誰にも内緒で おでかけなのよ

◆◆◆◆◆◆◆◆


 ———翌朝。


「だから……っ、いつまで寝ているんだよ、お前はっっっっ!!!!」


 時刻は朝10時40分。なお、魔女は起きてはいなかった。


「おい! おい!! もうそろそろ起きろよ!! もうこっちは呼びかけて1時間だぞ!! おい!!」


 ルプスは色々あったのでアイドレに乗ったまま動けない状態。なので、魔女の元に直接行って起こす、だなんてことはできやしないのだ。


「……ダメか……

 やはり他人に任せるとロクなことがない……」


 とはいえ今は他人に任せるしかないルプス。この状況にうんざりである。


「おい……魔女! 起きろよ!」

「呼んだ?」


 柱からひょこっと、魔女がその顔を表した。


「ずっと呼んでたんだよこっちは!!!!!!


 ……っふう、やっと起きたか、お前は」


「今は……何時だい? 確か僕は6時に一度起きて……その後……




 ……10…………時…………だと……?!」


 おまけに魔女の髪はぼさぼさだった。寝癖だってついていた。妙なアホ毛が2、3本、頭の上から飛び出している。いかに前日の寝相が悪かったかが伺えるものだ。


「……ちっ、違うぞ!……こっちは計算の上でこうしたまでであって———」

「ならば6時の時にそのまま起きていてほしかったな」


「それは……あの……まだ寝たかったという僕の個人的な私情を交えた計算の上でそうなったことで……」


「アホか……


 まあいい。とりあえず、フードでも何でも着て、さっさとギルドブッシュにまで行って来い。


 依頼の受け方、または依頼内容は……お前に任せる」


「……んっ、ふふん。この僕が、キミに一番似合う依頼を、3つくらい選んで来てあげようとも!」



 ———一番、と言っているのに、3つ選んでくるという矛盾に対して、ルプスはあえて突っ込まずにいてあげた。




◇◇◇◇◇◇◇◇





「空が……青い……

 不思議だな……見たかったはずなのに、こうも呆気なく……かあ……」


 何やら意味深なことを呟きながら、魔女はその道を歩き続ける。


 どうやら魔女にとってこの光景は、どうもかけがえのないものであったらしい。その理由は、今や誰にも分からないが。




「さて……地図だと……ここかな」


 西大陸西部にある村、ギルドブッシュ。

 ルプスの家より歩いて約15分、魔女はフードを被ったままここに来ていた。


 村は活発だった。依頼を受けようとする冒険者———勇者やサイドツー傭兵で溢れてもいれば、街中に開かれた売店もその賑わいを見せている。


 そんな中においても、やはり依頼と言うのはこの町の象徴でもあった。


「いくら僕だって……知ってはいるんだぞ……」


 サイドツー適正はなく、魔術しか扱えない冒険者、またの名を勇者。そんな勇者であろうが、サイドツー乗りであろうが、一堂に会するのがこの依頼掲示板だ。
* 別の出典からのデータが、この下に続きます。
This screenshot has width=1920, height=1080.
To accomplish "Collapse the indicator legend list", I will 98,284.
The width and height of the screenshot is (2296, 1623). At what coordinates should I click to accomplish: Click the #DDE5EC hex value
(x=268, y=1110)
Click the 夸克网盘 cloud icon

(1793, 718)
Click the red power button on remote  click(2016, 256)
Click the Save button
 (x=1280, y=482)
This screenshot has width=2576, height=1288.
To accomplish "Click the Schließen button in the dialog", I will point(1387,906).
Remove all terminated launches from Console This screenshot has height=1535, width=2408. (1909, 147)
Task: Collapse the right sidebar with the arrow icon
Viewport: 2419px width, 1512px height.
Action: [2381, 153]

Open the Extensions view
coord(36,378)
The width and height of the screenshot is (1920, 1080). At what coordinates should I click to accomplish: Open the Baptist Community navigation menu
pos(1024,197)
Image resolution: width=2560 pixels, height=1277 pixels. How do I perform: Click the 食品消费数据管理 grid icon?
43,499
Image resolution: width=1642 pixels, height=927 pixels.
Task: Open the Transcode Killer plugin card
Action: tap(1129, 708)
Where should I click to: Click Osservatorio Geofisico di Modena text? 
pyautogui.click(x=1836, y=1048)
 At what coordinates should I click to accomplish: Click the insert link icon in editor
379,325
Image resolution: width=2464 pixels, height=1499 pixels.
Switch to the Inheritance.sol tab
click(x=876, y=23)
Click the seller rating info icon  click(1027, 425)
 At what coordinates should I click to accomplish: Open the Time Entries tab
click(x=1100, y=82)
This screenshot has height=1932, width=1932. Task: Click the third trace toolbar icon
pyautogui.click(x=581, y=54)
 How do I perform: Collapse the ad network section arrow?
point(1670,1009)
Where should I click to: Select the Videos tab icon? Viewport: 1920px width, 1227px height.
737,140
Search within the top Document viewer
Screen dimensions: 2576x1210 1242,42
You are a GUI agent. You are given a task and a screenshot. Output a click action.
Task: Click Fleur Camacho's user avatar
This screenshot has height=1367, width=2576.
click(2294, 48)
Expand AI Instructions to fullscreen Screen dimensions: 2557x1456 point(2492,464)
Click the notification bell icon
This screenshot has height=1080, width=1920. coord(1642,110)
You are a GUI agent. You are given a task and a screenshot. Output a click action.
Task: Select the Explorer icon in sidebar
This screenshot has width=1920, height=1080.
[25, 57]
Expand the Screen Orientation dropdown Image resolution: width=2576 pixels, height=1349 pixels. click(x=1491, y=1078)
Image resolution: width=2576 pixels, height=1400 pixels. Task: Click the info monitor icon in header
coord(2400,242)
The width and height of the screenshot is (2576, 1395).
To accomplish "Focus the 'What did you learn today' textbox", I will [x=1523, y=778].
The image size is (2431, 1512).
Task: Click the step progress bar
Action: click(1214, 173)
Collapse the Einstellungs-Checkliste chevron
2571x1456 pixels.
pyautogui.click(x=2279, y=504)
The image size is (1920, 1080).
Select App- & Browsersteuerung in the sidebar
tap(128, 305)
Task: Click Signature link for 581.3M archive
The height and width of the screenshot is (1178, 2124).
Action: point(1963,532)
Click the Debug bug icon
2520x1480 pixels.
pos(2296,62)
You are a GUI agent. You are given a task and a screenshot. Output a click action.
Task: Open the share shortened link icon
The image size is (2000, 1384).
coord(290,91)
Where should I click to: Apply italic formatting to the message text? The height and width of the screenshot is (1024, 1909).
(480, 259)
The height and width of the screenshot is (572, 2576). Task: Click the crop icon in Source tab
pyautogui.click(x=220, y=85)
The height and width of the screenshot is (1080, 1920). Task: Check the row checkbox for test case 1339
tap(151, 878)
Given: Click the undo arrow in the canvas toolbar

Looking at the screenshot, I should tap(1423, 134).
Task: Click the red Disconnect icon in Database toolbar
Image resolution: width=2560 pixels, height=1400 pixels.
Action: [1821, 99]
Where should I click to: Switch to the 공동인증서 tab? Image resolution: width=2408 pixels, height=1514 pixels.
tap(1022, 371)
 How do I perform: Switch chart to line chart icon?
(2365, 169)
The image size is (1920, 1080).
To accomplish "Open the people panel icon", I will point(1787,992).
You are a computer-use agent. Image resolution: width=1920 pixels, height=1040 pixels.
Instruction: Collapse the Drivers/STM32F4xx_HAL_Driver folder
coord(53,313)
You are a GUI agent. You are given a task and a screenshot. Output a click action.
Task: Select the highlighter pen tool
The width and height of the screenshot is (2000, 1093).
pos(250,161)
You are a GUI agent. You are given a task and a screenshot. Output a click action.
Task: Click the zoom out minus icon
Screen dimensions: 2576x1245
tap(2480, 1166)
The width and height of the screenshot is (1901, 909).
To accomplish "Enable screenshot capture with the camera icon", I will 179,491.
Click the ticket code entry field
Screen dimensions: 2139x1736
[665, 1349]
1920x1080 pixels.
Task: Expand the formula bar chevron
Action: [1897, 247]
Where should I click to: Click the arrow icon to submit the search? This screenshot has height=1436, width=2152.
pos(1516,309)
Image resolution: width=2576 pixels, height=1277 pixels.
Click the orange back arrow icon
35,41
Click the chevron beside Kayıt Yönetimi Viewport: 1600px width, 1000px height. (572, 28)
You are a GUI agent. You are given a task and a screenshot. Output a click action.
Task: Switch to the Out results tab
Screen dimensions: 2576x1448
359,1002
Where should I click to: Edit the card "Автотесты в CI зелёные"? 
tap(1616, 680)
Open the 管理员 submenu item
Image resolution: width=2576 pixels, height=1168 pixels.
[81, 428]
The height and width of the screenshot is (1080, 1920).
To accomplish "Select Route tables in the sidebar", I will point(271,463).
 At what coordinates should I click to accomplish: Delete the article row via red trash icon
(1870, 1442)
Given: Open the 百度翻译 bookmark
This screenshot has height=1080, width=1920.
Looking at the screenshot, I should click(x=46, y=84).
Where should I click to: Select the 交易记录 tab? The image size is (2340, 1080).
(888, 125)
 依頼を受けに来た者は、ここで依頼を受けるか、魔力による通信で依頼を受ける。


 最近は傭兵稼業が発達してきたおかげで通信依頼の方が多くはなったが、それでもこの掲示板に訪れる人は多いのである。


「ほえ〜……討伐依頼……あたり、ルプスは喜ぶんだろうか」


 掲示板に貼られた依頼をジッと見つめる魔女。そんな中、彼女が手に取った依頼の紙は3つであった。


「……これに……するか……」


 依頼掲示板から希望する依頼の紙を取った後は、ギルドブッシュの中心に位置するギルドセンターなる場所に、その紙を持っていかないといけないと言う。


 もちろんそこを訪れた魔女だったが、魔女を待っていたのはギルドセンターの受付嬢だった。


「あの」

「……あ」


 忙しそうに後ろを向いて仕事をしていた受付嬢だが、この時に限っては魔女に気付くや、すぐにその態勢を立て直した。


「……見ない顔ですね?」

「あ……の、依頼……受けに……っ来て……」


「あ、ああ、依頼ですね! はい!

 こちらギルドセンターです、登録名は何でしょうか?」


「とう……ろく…………??」


「はい……もしや、まだ冒険者登録がお済みではありませんか?」


「あ……っう、そうかもです……」


 その通りであった。

 ルプスの前の名義———それは本人の名前と何ら変わりのないものだったが、それは先日の依頼にて死亡判定が下され、欠番となったものだった。


 故に、その名前は使えない。だからこそ魔女は、昨日の時間を用いて新しい名義を考えてきたのだ。


「名義登録ですね! では、すぐに終わるのでお待ちくださいませ〜……」




 ———こうして、ルプス(と魔女)は、新しい名義を手に入れたのである。